LETTERS: Spaid’s column far from real science
March 2, 2009
Justan Spaid’s column “Global warming or cooling?” highlights a key issue in public perception of climate change, and that is how the media often misrepresents science.
Spaid cited no scientific publications, basing his article on a 1974 Time magazine that did get the current scientific view on climate change wrong (see “The Myth of the 1970s Global Cooling Scientific Consensus” in Bulletin of the American Meteorological Society, Sep. 2008). Getting the science wrong happens often in the popular press because articles don’t undergo the same rigorous review process as articles published in a scientific journal. Time magazine and other media outlets aren’t reliable sources for any physical science. We should take what the media has to say about climate change with skepticism.

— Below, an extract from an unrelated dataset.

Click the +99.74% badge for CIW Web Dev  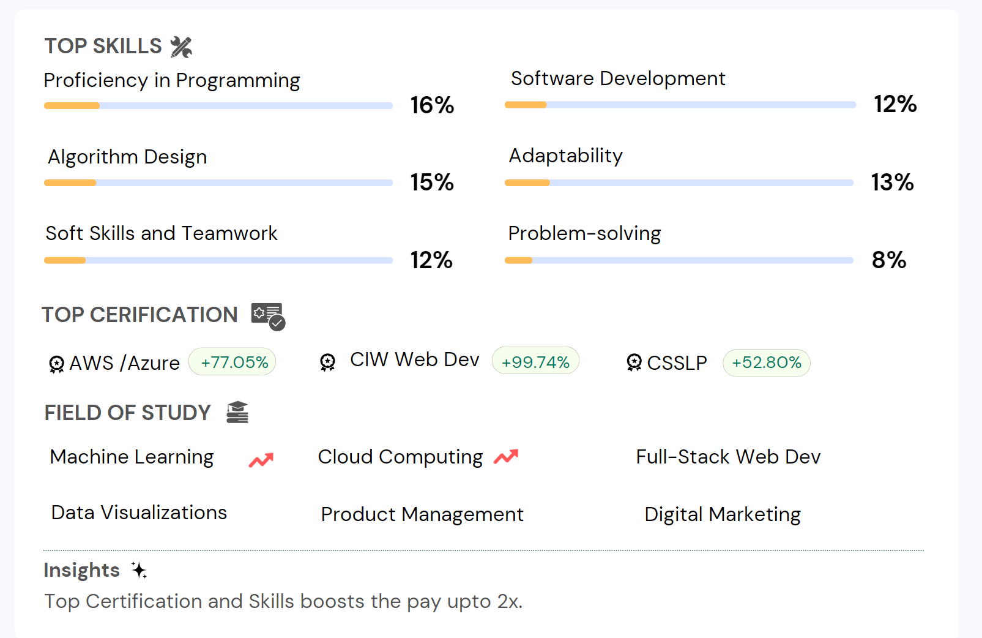[535, 362]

Spaid made a good point when he said “global warming has been the ‘cause’ of almost all the weather patterns and natural disasters in our world,” though the statement is missing the clause “according to the media.” The media tries to grip us with shocking stories about global warming, stories which often stray away from the actual science. The evidence shows that there may be changes in the frequencies of certain weather events, but no single weather event or natural disaster can be blamed entirely on global warming.
Climate change has been a widely used term in the scientific community for years. You can blame the media for the supposed changes in the popularity of certain terminology. I prefer to use the term climate change in most cases, because it places emphasis on more climate variables than the rise in global mean temperature. Arguably more important to us here in an agricultural state is how precipitation and other aspects of the local hydrology are changing. But if we want to talk about what’s causing the overall climate to change, it comes back to global warming.
Whether we’re talking chemistry, biology or atmospheric science, serious evidence is published in scientific journal articles. Spaid failed to point out that the vast majority of such journal articles related to the current climate change agree with the International Panel on Climate Change’s findings. It is clear that the weight of the evidence points toward a warming world, much of which is our doing.
Still disagree? Then make your points where real scientific debate happens: scientific journals. Until then, you’re not going to win over any “crackpot scientists,” especially the many who have been studying atmospheric science since before Spaid was born.